* [TASK PROMPT]: Rewrite the data below, replacing "price tag" with "price label" and keeping everything else unchanged. Leave the pictures out of your answer.

═════ THE RECORDS

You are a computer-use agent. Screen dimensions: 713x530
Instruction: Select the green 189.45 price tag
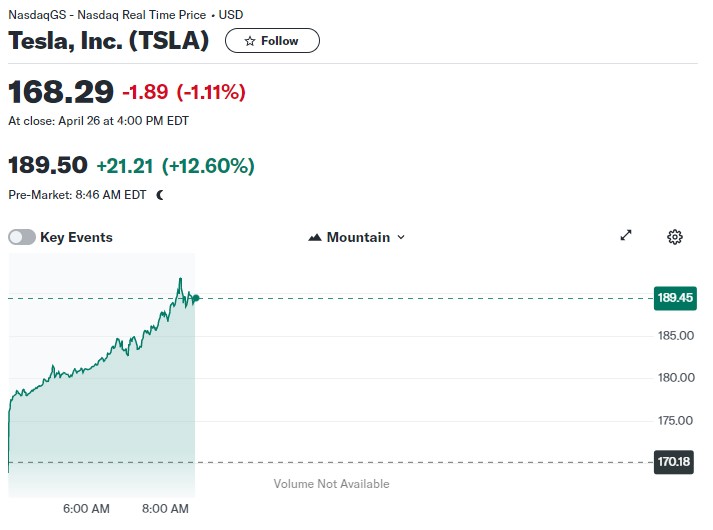(675, 298)
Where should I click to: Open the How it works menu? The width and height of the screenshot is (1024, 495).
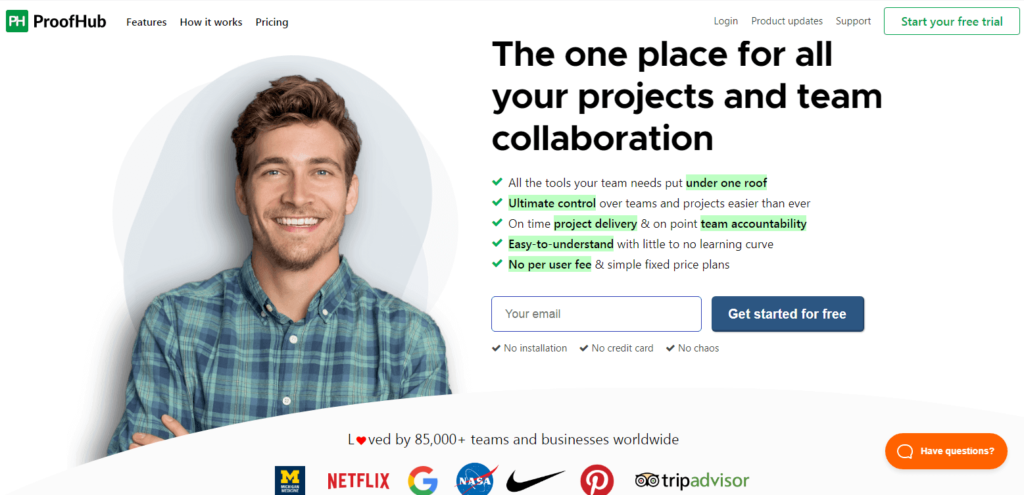point(211,22)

══════════

* [EXERCISE ANSWER]:
You are a computer-use agent. Screen dimensions: 713x530
Instruction: Select the green 189.45 price label
(675, 298)
Where should I click to: Open the How it works menu? The width and height of the screenshot is (1024, 495).
point(211,22)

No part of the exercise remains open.